Knowing when you are in an injection context will allow you to use the inject function to inject instances.

Class constructors

Every time the DI system instantiates a class, it does so in an injection context. This is handled by the framework itself. The constructor of the class is executed in that runtime context, which also allows injection of a token using the inject function.

class MyComponent  {  private service1: Service1;  private service2: Service2 = inject(Service2); // In context  constructor() {    this.service1 = inject(Service1) // In context  }}

Stack frame in context

Some APIs are designed to be run in an injection context. This is the case, for example, with router guards. This allows the use of inject within the guard function to access a service.

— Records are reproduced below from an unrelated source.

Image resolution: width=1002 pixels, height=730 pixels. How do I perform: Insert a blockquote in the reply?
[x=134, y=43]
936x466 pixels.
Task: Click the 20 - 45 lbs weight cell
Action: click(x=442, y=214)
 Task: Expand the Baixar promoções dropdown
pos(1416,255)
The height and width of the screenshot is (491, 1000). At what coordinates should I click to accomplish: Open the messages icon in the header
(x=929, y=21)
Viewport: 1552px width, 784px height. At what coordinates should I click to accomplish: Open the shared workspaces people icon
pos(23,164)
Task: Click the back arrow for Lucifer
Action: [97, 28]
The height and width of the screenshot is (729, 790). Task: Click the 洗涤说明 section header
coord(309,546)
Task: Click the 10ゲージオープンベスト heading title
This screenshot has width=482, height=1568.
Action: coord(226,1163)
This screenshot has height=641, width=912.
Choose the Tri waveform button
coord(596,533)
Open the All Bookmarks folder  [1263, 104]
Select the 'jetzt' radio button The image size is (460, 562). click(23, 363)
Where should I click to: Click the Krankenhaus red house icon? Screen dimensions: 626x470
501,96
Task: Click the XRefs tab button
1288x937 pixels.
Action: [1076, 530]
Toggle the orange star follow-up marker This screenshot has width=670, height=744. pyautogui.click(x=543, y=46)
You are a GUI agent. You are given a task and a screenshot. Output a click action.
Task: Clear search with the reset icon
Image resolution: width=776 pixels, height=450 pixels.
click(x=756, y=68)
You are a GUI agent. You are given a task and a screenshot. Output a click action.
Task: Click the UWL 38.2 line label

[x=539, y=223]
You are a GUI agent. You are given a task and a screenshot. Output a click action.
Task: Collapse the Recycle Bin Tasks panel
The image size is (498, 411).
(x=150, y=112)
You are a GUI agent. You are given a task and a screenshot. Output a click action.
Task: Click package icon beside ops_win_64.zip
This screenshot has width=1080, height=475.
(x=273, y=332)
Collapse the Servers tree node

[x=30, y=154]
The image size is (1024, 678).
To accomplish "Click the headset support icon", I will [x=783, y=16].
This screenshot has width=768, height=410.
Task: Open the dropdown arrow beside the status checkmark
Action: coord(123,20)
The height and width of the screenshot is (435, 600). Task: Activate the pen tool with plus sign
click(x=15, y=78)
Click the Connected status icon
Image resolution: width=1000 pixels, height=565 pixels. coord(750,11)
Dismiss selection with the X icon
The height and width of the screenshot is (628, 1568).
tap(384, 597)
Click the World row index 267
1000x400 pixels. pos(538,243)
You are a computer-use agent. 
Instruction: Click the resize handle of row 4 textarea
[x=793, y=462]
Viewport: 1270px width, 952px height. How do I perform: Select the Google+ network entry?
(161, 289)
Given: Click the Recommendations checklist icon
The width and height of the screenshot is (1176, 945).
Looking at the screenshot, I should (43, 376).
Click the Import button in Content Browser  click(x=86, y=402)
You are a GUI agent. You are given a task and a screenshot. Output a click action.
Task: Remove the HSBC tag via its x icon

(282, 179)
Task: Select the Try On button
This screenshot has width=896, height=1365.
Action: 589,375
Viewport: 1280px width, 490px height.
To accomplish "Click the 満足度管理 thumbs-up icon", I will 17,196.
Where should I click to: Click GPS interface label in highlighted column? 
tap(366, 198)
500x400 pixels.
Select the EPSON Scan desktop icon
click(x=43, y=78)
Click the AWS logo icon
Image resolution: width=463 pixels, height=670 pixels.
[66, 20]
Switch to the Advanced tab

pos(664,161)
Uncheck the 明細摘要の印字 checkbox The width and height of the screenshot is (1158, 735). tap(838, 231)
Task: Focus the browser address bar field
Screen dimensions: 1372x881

Here is an example for CanActivateFn

const canActivateTeam: CanActivateFn =    (route: ActivatedRouteSnapshot, state: RouterStateSnapshot) => {      return inject(PermissionsService).canActivate(inject(UserToken), route.params.id);    };

Run within an injection context

When you want to run a given function in an injection context without already being in one, you can do so with runInInjectionContext. This requires access to a given injector, like the EnvironmentInjector, for example:

src/app/heroes/hero.service.ts

@Injectable({  providedIn: 'root',})export class HeroService {  private environmentInjector = inject(EnvironmentInjector);  someMethod() {    runInInjectionContext(this.environmentInjector, () => {      inject(SomeService); // Do what you need with the injected service    });  }}

Note that inject will return an instance only if the injector can resolve the required token.

Asserts the context

Angular provides the assertInInjectionContext helper function to assert that the current context is an injection context and throws a clear error if not. Pass a reference to the calling function so the error message points to the correct API entry point. This produces a clearer, more actionable message than the default generic injection error.

import { ElementRef, assertInInjectionContext, inject } from '@angular/core';export function injectNativeElement<T extends Element>(): T {    assertInInjectionContext(injectNativeElement);    return inject(ElementRef).nativeElement;}

You can then call this helper from an injection context (constructor, field initializer, provider factory, or code executed via runInInjectionContext):

import { Component, inject } from '@angular/core';import { injectNativeElement } from './dom-helpers';@Component({ /* … */ })export class PreviewCard {  readonly hostEl = injectNativeElement<HTMLElement>(); // Field initializer runs in an injection context.  onAction() {    const anotherRef = injectNativeElement<HTMLElement>(); // Fails: runs outside an injection context.  }}

Using DI outside of a context

Calling inject or calling assertInInjectionContext outside of an injection context will throw error NG0203.